--- Begin ---

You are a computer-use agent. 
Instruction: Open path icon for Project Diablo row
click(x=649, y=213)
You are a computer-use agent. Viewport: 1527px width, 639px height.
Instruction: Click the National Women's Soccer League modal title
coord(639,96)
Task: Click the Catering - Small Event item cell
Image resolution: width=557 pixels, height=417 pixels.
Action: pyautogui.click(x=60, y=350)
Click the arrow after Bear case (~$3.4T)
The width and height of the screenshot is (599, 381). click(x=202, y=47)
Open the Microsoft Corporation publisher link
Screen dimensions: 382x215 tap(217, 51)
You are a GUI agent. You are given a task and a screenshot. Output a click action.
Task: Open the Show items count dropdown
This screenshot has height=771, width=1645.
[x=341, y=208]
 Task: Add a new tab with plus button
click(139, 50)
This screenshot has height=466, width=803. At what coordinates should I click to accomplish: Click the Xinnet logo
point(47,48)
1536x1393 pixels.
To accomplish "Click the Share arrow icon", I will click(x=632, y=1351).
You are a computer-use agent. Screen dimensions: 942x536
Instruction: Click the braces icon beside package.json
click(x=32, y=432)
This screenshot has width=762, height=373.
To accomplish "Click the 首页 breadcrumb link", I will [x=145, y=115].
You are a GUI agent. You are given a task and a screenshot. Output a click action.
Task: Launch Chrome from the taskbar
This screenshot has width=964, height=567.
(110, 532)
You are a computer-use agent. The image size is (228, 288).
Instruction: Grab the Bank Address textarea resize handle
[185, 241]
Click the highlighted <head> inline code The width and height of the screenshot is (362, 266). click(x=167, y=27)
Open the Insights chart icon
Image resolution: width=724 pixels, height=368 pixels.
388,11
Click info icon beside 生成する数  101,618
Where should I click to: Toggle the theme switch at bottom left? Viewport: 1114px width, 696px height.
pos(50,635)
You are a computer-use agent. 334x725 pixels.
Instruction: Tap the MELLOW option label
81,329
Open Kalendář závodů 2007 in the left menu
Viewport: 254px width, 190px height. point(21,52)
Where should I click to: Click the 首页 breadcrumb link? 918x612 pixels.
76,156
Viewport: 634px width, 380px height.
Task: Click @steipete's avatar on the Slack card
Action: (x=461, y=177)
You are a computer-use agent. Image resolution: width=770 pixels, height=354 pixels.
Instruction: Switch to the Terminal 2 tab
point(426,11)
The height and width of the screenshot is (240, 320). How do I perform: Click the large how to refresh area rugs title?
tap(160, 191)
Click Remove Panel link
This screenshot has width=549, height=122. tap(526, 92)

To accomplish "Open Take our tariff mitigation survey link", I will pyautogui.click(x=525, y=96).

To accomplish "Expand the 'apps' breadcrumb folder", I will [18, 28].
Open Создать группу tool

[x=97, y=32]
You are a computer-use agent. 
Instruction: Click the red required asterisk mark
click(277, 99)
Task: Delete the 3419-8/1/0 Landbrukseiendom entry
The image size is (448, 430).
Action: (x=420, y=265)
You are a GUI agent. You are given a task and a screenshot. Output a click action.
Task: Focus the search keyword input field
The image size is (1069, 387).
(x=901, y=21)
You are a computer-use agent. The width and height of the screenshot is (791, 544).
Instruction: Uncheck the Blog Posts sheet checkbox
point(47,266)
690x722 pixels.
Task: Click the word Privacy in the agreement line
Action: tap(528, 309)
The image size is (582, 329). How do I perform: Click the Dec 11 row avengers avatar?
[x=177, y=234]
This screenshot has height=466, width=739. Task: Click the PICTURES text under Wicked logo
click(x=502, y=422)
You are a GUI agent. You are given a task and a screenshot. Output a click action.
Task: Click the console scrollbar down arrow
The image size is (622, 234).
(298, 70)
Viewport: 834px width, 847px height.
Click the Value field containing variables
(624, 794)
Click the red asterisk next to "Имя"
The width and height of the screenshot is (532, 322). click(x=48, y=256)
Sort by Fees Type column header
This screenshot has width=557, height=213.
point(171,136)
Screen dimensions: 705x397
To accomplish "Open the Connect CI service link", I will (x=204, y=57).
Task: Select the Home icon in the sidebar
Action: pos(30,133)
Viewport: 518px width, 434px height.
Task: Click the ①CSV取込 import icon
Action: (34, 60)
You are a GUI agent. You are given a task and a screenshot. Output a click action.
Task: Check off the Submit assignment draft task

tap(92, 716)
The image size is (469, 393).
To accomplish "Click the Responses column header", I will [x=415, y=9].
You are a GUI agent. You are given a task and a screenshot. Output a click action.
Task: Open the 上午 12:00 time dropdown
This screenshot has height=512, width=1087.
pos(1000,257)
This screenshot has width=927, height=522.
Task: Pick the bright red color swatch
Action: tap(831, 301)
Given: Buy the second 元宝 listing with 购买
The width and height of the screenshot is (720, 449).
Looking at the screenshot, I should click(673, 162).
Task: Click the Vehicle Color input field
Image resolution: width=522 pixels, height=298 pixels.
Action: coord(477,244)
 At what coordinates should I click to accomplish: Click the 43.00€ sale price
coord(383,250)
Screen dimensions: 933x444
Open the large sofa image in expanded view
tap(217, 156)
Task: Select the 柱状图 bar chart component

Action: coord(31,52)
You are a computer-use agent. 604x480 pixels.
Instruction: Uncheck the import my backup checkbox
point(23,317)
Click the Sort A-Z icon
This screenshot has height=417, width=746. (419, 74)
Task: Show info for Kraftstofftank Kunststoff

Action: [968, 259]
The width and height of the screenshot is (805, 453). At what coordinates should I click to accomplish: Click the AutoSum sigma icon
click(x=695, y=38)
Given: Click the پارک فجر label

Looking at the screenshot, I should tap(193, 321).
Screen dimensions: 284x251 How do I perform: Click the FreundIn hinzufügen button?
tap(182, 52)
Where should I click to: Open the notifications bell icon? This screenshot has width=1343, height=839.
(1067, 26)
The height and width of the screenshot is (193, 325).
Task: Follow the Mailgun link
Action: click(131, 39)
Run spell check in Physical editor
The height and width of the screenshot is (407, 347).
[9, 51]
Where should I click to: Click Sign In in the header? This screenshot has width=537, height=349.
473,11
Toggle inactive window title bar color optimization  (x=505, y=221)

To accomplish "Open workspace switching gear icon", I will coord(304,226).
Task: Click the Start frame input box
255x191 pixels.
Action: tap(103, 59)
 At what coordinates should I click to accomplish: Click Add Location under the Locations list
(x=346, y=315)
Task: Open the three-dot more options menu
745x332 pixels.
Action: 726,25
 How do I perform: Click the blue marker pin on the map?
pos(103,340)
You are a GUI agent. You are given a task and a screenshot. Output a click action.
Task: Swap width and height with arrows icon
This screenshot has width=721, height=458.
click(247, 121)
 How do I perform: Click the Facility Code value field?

--- End ---

> [Stated problem]: Copy out the data word for word, from the line holding "Click the arrow after Bear case (~$3.4T)" through the line holding "point(426,11)", both lines included. Leave out everything else.

> [The response]:
Click the arrow after Bear case (~$3.4T)
The width and height of the screenshot is (599, 381). click(x=202, y=47)
Open the Microsoft Corporation publisher link
Screen dimensions: 382x215 tap(217, 51)
You are a GUI agent. You are given a task and a screenshot. Output a click action.
Task: Open the Show items count dropdown
This screenshot has height=771, width=1645.
[x=341, y=208]
 Task: Add a new tab with plus button
click(139, 50)
This screenshot has height=466, width=803. At what coordinates should I click to accomplish: Click the Xinnet logo
point(47,48)
1536x1393 pixels.
To accomplish "Click the Share arrow icon", I will click(x=632, y=1351).
You are a computer-use agent. Screen dimensions: 942x536
Instruction: Click the braces icon beside package.json
click(x=32, y=432)
This screenshot has width=762, height=373.
To accomplish "Click the 首页 breadcrumb link", I will [x=145, y=115].
You are a GUI agent. You are given a task and a screenshot. Output a click action.
Task: Launch Chrome from the taskbar
This screenshot has width=964, height=567.
(110, 532)
You are a computer-use agent. The image size is (228, 288).
Instruction: Grab the Bank Address textarea resize handle
[185, 241]
Click the highlighted <head> inline code The width and height of the screenshot is (362, 266). click(x=167, y=27)
Open the Insights chart icon
Image resolution: width=724 pixels, height=368 pixels.
388,11
Click info icon beside 生成する数  101,618
Where should I click to: Toggle the theme switch at bottom left? Viewport: 1114px width, 696px height.
pos(50,635)
You are a computer-use agent. 334x725 pixels.
Instruction: Tap the MELLOW option label
81,329
Open Kalendář závodů 2007 in the left menu
Viewport: 254px width, 190px height. point(21,52)
Where should I click to: Click the 首页 breadcrumb link? 918x612 pixels.
76,156
Viewport: 634px width, 380px height.
Task: Click @steipete's avatar on the Slack card
Action: (x=461, y=177)
You are a computer-use agent. Image resolution: width=770 pixels, height=354 pixels.
Instruction: Switch to the Terminal 2 tab
point(426,11)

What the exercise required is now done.